Further research on risk taking propensity and HRV among South African youth may offer a deeper understanding into childrens’ seeming overregulation in the face of stress. As more research incorporates measures like the BARTY and HRV, which participants were reported to have enjoyed according to on the ground researchers, there will be an opportunity to establish contextualized norms among South African youth. Contextualized norms will strengthen the interpretability of data collected from various communities of young people within South Africa. Such research may also help to clarify the study’s preliminary finding that risk taking behavior differed according to participant township, which historically differ in racial and linguistic norms, and in the current sample, differed in exposure to violence and gender representation. Finally, the relationship between low self-esteem and poor accuracy on the task, which may be related to pronounced difficulty associating oneself positively, ought to be further assessed.

Conclusion

When data are examined in aggregate, a picture begins to be painted of violence exposed youth who may have adapted to present stressors through elevated parasympathetically mediated regulatory capacity and lower risk taking propensity.

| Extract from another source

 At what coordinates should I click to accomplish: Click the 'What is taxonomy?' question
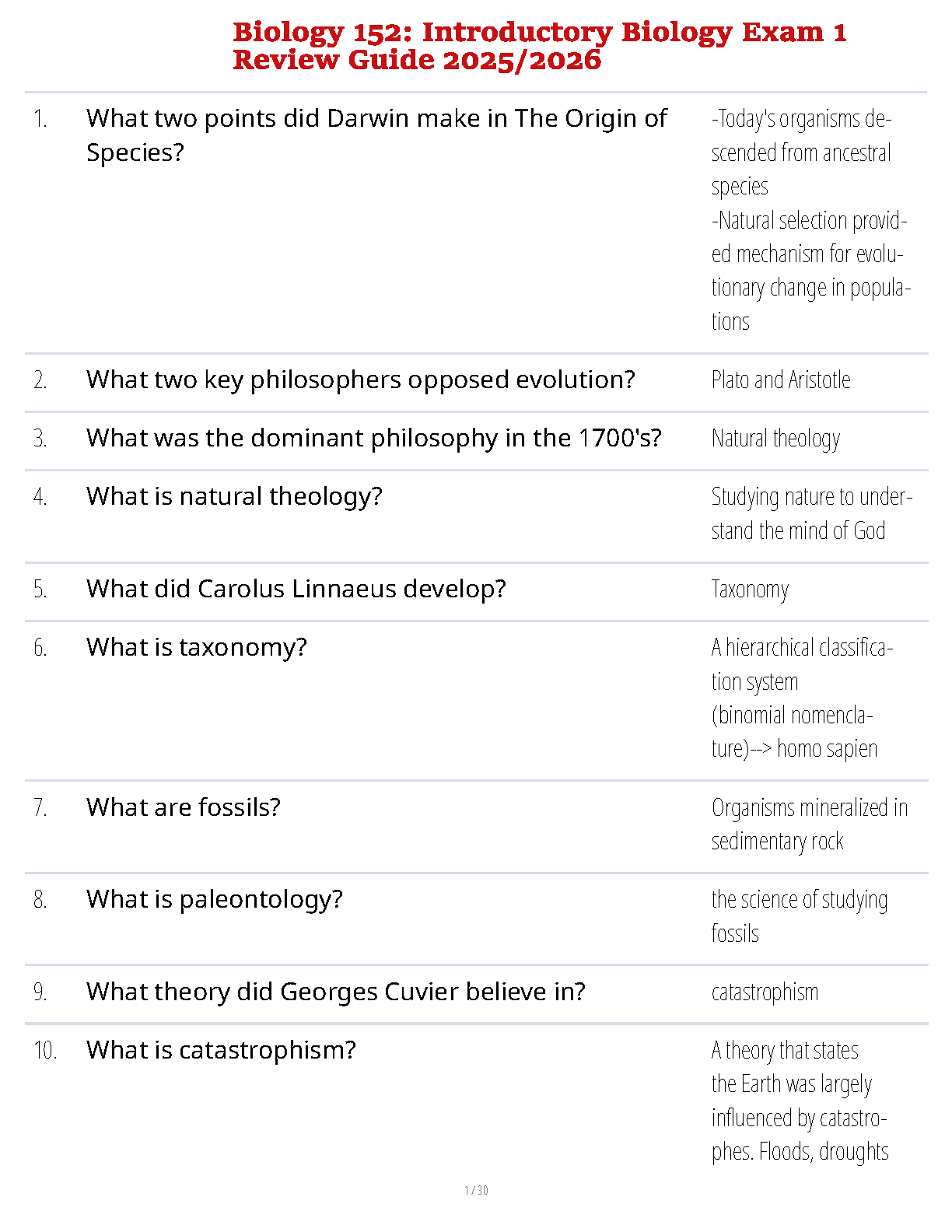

The results counter the traditional narrative that violence exposed youth lack emotional regulation skills and experience elevated risk taking. Instead, data highlight both the resilience and physiological adaptation to living under threat of violence among the current sample of youth who exhibit caution in the face of danger-free risk and physiological overcontrol in daily life. High emotion regulation and low risk taking may serve as protective factors that minimize further exposure to violence and maltreatment among participants.

Supplementary Information

Below is the link to the electronic supplementary material.

Declarations

Conflict of Interest

On behalf of all authors, the corresponding author states that there is no conflict of interest.

Footnotes

1

Considered one of the most conspicuous vestiges of apartheid, townships were developed to identify ‘non-White’ neighborhoods. They were established in the peripheries of cities as part of the segregationist doctrine that aimed to minimize interactions between people of different skin colors (Jürgens et al., 2013). Residents of Hanberg are predominantly ‘Coloured’ and Afrikaans or English speaking and individuals from Khayelitsha are predominantly Black African and Xhosa speaking. There continues to be high rates of poverty, unemployment, and poor infrastructure, including inadequate education, health, and housing systems in townships (Govender & Killian, 2001).